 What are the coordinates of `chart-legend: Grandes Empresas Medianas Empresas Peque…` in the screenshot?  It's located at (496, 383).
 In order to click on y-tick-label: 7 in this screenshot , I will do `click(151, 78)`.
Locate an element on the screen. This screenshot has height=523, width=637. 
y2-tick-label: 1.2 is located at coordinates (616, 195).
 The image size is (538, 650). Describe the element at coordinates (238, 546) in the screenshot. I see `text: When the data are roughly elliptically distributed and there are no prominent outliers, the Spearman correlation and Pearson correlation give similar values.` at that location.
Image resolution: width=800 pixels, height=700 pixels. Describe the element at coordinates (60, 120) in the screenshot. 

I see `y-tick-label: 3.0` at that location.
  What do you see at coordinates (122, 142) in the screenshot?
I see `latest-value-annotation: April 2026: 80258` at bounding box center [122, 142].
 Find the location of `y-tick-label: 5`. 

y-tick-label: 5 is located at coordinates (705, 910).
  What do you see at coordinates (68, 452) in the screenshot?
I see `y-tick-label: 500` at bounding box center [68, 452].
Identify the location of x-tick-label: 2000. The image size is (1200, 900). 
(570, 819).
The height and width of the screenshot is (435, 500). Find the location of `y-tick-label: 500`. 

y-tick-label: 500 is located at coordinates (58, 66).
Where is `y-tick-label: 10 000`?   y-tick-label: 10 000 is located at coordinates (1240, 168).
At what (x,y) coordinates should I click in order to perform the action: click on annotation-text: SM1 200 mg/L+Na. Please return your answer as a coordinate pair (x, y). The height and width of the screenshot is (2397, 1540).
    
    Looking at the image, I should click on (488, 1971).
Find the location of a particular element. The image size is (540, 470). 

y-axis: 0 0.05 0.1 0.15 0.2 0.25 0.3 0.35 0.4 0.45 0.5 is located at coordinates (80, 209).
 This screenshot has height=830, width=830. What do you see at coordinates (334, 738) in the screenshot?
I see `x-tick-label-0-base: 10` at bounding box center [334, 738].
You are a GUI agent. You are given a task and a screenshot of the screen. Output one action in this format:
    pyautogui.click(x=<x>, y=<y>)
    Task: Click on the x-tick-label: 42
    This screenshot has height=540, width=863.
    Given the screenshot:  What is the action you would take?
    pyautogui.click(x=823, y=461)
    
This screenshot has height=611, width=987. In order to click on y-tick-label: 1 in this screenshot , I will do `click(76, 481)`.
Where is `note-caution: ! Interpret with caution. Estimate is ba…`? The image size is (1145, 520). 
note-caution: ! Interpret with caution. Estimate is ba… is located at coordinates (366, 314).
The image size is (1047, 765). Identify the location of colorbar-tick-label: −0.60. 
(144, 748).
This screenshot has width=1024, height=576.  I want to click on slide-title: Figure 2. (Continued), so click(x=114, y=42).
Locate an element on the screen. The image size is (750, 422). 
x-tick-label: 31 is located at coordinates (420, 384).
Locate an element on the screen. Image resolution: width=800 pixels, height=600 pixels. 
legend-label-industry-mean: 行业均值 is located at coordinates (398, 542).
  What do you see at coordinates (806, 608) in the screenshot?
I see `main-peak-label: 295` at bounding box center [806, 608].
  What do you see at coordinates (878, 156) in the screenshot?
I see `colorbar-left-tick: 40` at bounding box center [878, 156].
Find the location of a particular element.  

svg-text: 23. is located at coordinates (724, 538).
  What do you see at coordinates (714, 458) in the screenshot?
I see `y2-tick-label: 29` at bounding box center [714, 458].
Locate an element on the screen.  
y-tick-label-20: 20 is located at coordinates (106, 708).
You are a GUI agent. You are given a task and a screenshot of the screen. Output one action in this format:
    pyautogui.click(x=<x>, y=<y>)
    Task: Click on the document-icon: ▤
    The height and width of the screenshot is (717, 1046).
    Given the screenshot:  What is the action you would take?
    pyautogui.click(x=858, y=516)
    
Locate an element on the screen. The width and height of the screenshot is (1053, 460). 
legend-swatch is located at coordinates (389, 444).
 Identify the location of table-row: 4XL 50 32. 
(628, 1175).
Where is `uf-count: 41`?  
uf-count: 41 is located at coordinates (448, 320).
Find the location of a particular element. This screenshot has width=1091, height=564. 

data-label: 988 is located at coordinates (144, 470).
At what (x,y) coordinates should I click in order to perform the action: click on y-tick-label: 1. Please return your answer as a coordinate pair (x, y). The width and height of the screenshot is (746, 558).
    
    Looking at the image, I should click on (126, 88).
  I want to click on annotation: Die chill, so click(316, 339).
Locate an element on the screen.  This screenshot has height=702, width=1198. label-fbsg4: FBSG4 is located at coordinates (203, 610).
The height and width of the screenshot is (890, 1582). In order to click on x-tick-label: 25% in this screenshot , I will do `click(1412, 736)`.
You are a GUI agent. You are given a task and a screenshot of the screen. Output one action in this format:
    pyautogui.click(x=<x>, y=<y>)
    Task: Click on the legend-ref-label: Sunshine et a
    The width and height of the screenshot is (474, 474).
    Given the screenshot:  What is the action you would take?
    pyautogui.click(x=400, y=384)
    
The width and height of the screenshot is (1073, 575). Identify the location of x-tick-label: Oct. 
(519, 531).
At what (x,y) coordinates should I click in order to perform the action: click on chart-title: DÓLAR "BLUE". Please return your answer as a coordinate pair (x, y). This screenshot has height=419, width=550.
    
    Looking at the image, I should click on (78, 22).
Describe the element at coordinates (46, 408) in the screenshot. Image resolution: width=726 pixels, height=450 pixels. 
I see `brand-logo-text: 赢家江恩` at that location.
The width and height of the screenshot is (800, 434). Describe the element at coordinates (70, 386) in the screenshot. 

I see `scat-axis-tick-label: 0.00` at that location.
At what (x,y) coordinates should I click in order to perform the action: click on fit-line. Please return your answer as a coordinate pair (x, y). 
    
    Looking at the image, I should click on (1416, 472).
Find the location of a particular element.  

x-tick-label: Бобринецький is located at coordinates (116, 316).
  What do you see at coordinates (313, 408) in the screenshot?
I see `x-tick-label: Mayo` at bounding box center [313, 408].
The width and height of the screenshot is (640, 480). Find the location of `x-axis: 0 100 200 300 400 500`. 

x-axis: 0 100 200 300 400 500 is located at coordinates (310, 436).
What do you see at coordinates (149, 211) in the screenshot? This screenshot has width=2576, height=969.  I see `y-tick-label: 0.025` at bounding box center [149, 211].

■ ■ ■ ■ ■ ■ ■

■ DIRECTIONS
Rewrite all the items above, substituting "Give the position of" for each "Find the location of" and leaving everything else unchanged.

■ REPLY TO THE EXERCISE
 What are the coordinates of `chart-legend: Grandes Empresas Medianas Empresas Peque…` in the screenshot?  It's located at (496, 383).
 In order to click on y-tick-label: 7 in this screenshot , I will do `click(151, 78)`.
Locate an element on the screen. This screenshot has height=523, width=637. 
y2-tick-label: 1.2 is located at coordinates (616, 195).
 The image size is (538, 650). Describe the element at coordinates (238, 546) in the screenshot. I see `text: When the data are roughly elliptically distributed and there are no prominent outliers, the Spearman correlation and Pearson correlation give similar values.` at that location.
Image resolution: width=800 pixels, height=700 pixels. Describe the element at coordinates (60, 120) in the screenshot. 

I see `y-tick-label: 3.0` at that location.
  What do you see at coordinates (122, 142) in the screenshot?
I see `latest-value-annotation: April 2026: 80258` at bounding box center [122, 142].
 Give the position of `y-tick-label: 5`. 

y-tick-label: 5 is located at coordinates (705, 910).
  What do you see at coordinates (68, 452) in the screenshot?
I see `y-tick-label: 500` at bounding box center [68, 452].
Identify the location of x-tick-label: 2000. The image size is (1200, 900). 
(570, 819).
The height and width of the screenshot is (435, 500). Give the position of `y-tick-label: 500`. 

y-tick-label: 500 is located at coordinates (58, 66).
Where is `y-tick-label: 10 000`?   y-tick-label: 10 000 is located at coordinates (1240, 168).
At what (x,y) coordinates should I click in order to perform the action: click on annotation-text: SM1 200 mg/L+Na. Please return your answer as a coordinate pair (x, y). The height and width of the screenshot is (2397, 1540).
    
    Looking at the image, I should click on (488, 1971).
Give the position of a particular element. The image size is (540, 470). 

y-axis: 0 0.05 0.1 0.15 0.2 0.25 0.3 0.35 0.4 0.45 0.5 is located at coordinates (80, 209).
 This screenshot has height=830, width=830. What do you see at coordinates (334, 738) in the screenshot?
I see `x-tick-label-0-base: 10` at bounding box center [334, 738].
You are a GUI agent. You are given a task and a screenshot of the screen. Output one action in this format:
    pyautogui.click(x=<x>, y=<y>)
    Task: Click on the x-tick-label: 42
    This screenshot has height=540, width=863.
    Given the screenshot:  What is the action you would take?
    pyautogui.click(x=823, y=461)
    
This screenshot has height=611, width=987. In order to click on y-tick-label: 1 in this screenshot , I will do `click(76, 481)`.
Where is `note-caution: ! Interpret with caution. Estimate is ba…`? The image size is (1145, 520). 
note-caution: ! Interpret with caution. Estimate is ba… is located at coordinates (366, 314).
The image size is (1047, 765). Identify the location of colorbar-tick-label: −0.60. 
(144, 748).
This screenshot has width=1024, height=576.  I want to click on slide-title: Figure 2. (Continued), so click(x=114, y=42).
Locate an element on the screen. The image size is (750, 422). 
x-tick-label: 31 is located at coordinates (420, 384).
Locate an element on the screen. Image resolution: width=800 pixels, height=600 pixels. 
legend-label-industry-mean: 行业均值 is located at coordinates (398, 542).
  What do you see at coordinates (806, 608) in the screenshot?
I see `main-peak-label: 295` at bounding box center [806, 608].
  What do you see at coordinates (878, 156) in the screenshot?
I see `colorbar-left-tick: 40` at bounding box center [878, 156].
Give the position of a particular element.  

svg-text: 23. is located at coordinates (724, 538).
  What do you see at coordinates (714, 458) in the screenshot?
I see `y2-tick-label: 29` at bounding box center [714, 458].
Locate an element on the screen.  
y-tick-label-20: 20 is located at coordinates (106, 708).
You are a GUI agent. You are given a task and a screenshot of the screen. Output one action in this format:
    pyautogui.click(x=<x>, y=<y>)
    Task: Click on the document-icon: ▤
    The height and width of the screenshot is (717, 1046).
    Given the screenshot:  What is the action you would take?
    pyautogui.click(x=858, y=516)
    
Locate an element on the screen. The width and height of the screenshot is (1053, 460). 
legend-swatch is located at coordinates (389, 444).
 Identify the location of table-row: 4XL 50 32. 
(628, 1175).
Where is `uf-count: 41`?  
uf-count: 41 is located at coordinates (448, 320).
Give the position of a particular element. This screenshot has width=1091, height=564. 

data-label: 988 is located at coordinates (144, 470).
At what (x,y) coordinates should I click in order to perform the action: click on y-tick-label: 1. Please return your answer as a coordinate pair (x, y). The width and height of the screenshot is (746, 558).
    
    Looking at the image, I should click on (126, 88).
  I want to click on annotation: Die chill, so click(316, 339).
Locate an element on the screen.  This screenshot has height=702, width=1198. label-fbsg4: FBSG4 is located at coordinates (203, 610).
The height and width of the screenshot is (890, 1582). In order to click on x-tick-label: 25% in this screenshot , I will do `click(1412, 736)`.
You are a GUI agent. You are given a task and a screenshot of the screen. Output one action in this format:
    pyautogui.click(x=<x>, y=<y>)
    Task: Click on the legend-ref-label: Sunshine et a
    The width and height of the screenshot is (474, 474).
    Given the screenshot:  What is the action you would take?
    pyautogui.click(x=400, y=384)
    
The width and height of the screenshot is (1073, 575). Identify the location of x-tick-label: Oct. 
(519, 531).
At what (x,y) coordinates should I click in order to perform the action: click on chart-title: DÓLAR "BLUE". Please return your answer as a coordinate pair (x, y). This screenshot has height=419, width=550.
    
    Looking at the image, I should click on (78, 22).
Describe the element at coordinates (46, 408) in the screenshot. Image resolution: width=726 pixels, height=450 pixels. 
I see `brand-logo-text: 赢家江恩` at that location.
The width and height of the screenshot is (800, 434). Describe the element at coordinates (70, 386) in the screenshot. 

I see `scat-axis-tick-label: 0.00` at that location.
At what (x,y) coordinates should I click in order to perform the action: click on fit-line. Please return your answer as a coordinate pair (x, y). 
    
    Looking at the image, I should click on (1416, 472).
Give the position of a particular element.  

x-tick-label: Бобринецький is located at coordinates (116, 316).
  What do you see at coordinates (313, 408) in the screenshot?
I see `x-tick-label: Mayo` at bounding box center [313, 408].
The width and height of the screenshot is (640, 480). Give the position of `x-axis: 0 100 200 300 400 500`. 

x-axis: 0 100 200 300 400 500 is located at coordinates (310, 436).
What do you see at coordinates (149, 211) in the screenshot? This screenshot has width=2576, height=969.  I see `y-tick-label: 0.025` at bounding box center [149, 211].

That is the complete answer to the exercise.